We headed over the warm-up for Gambler’s Choice, and Sue schooled me. After watching Bill and I poke around, she pointed out I was basically just annoying him with the whip, and he wasn’t listening. I admitted that I was perhaps intimidated by the large carts, carriages and horses of the others in novice driver. 

“You’ve done hunter warm-ups,” Sue pointed out. Touché. 

I gave Bill a smart tap—basically the equivalent of finally putting my leg on—and headed for the start. Bill broke out his game face. 

It was a blast. We zipped over a red carpet and managed to both be fast and turn nicely through the Y-obstacle and the U-turn, and Bill plowed over the cones and balls with enthusiasm. We did skip the barrels but negotiated everything else handily before the buzzer rang. OK, I did flail at the whiskey bottles, knocking over only one out of three on both tries. It’s really hard to knock over a small bottle of whiskey with a long whip while driving a pony! 

We put Bill away with much praise and some low-sugar, low-carb treats, and were soon joined by Sue and Linda’s cousin, who had stayed to watch the rest of Gambler’s Choice. They informed me, to my shock, that I was in the lead. Bill was the only small pony in the novice driver division, but apparently his short little legs were speedy that day. He might cover less ground than the Hackneys and Clydesdales in our group, but his small stature and the two-wheeled cart meant we could do faster turns. 
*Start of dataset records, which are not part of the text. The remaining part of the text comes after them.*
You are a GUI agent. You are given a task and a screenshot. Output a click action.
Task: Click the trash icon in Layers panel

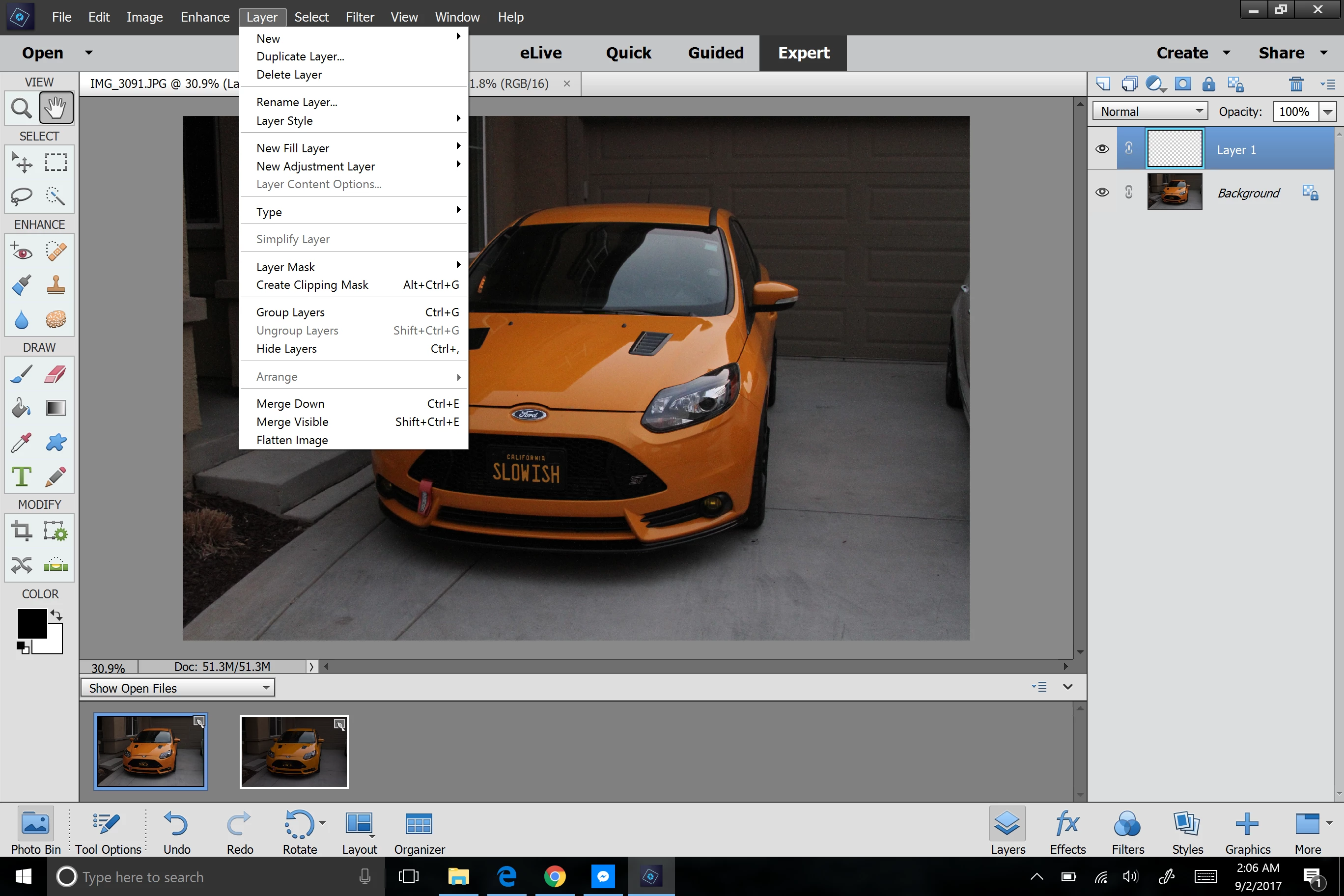point(1295,84)
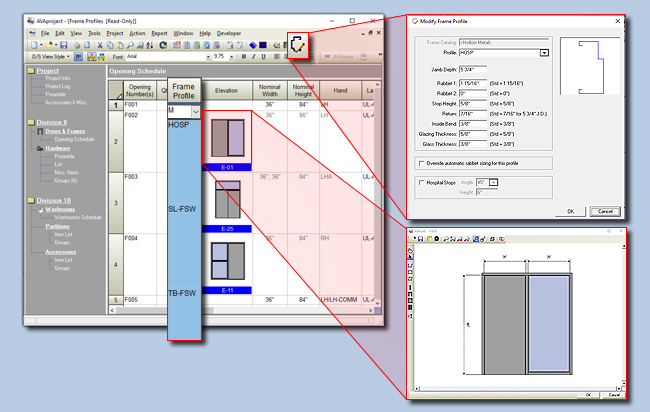Open the Frame Profile cell dropdown in row 1
This screenshot has width=650, height=412.
(x=198, y=110)
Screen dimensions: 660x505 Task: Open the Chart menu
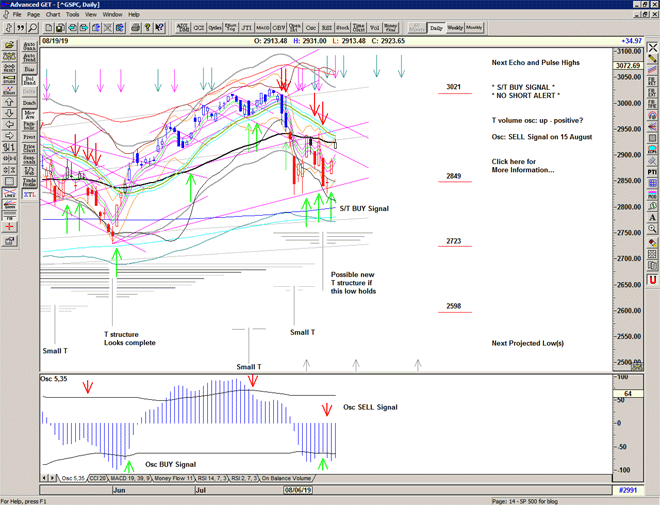coord(53,15)

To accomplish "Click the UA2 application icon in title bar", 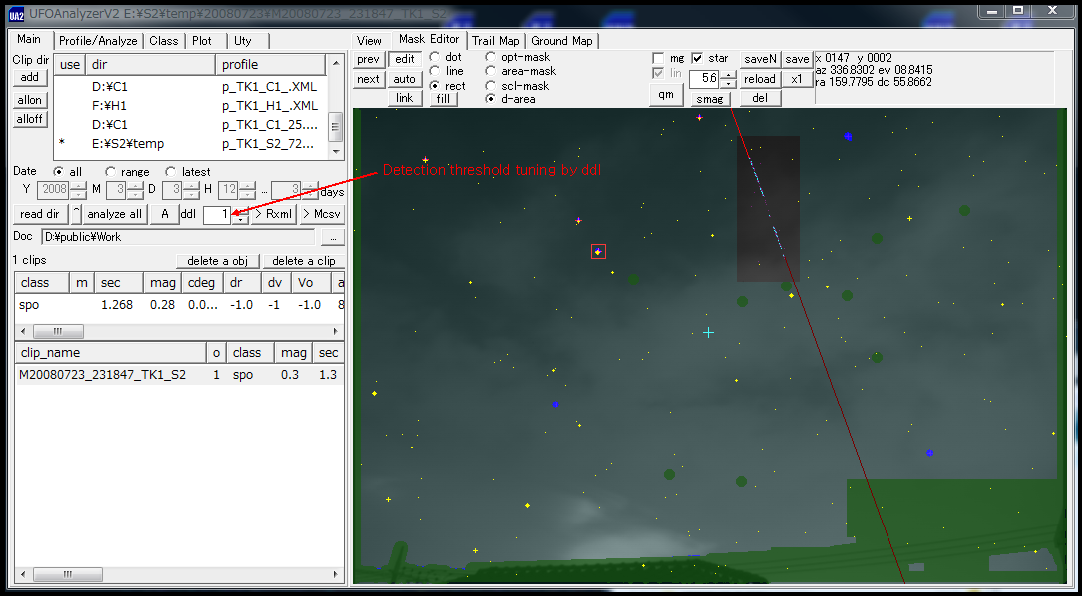I will pos(16,12).
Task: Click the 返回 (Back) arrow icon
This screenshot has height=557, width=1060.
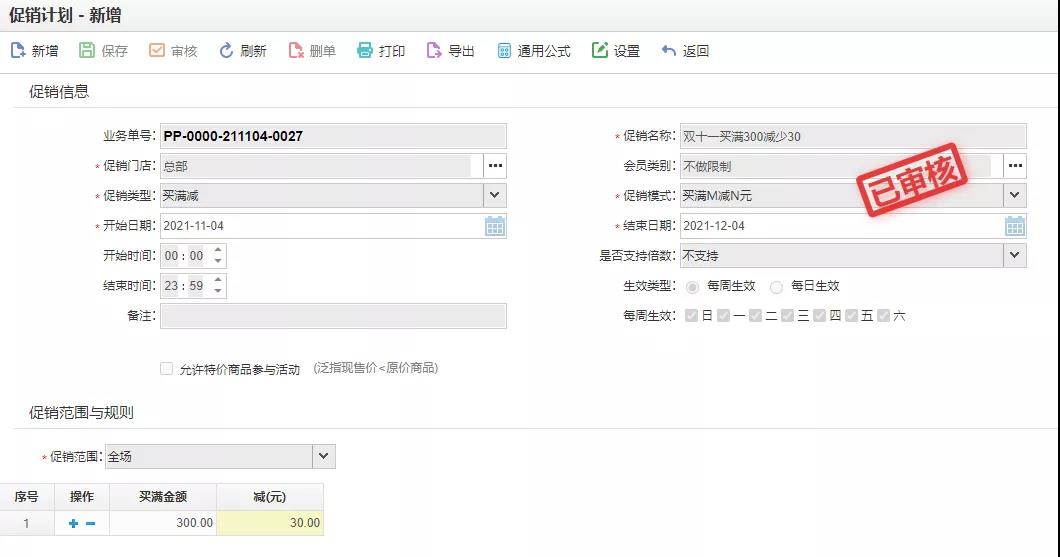Action: [x=669, y=51]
As the results started to come in, I was happy—and unsurprised—to hear that Linda had won Gambler’s Choice in small pony open. She also finished third in cones. And then there was me, an eventer who, despite years of training and trying, never finished better than second to last in dressage while competing at preliminary. 

Bill and I brought home the blue ribbon and silver cup for first place in our Gambler’s Choice class at one of the biggest pleasure driving shows in the country. I guess I had a show season after all.

Camilla Mortensen is an amateur eventer from Eugene, Oregon, who started blogging for the Chronicle when she made the trek to compete in the novice three-day at Rebecca Farm in Montana. She works as a newspaper editor by day.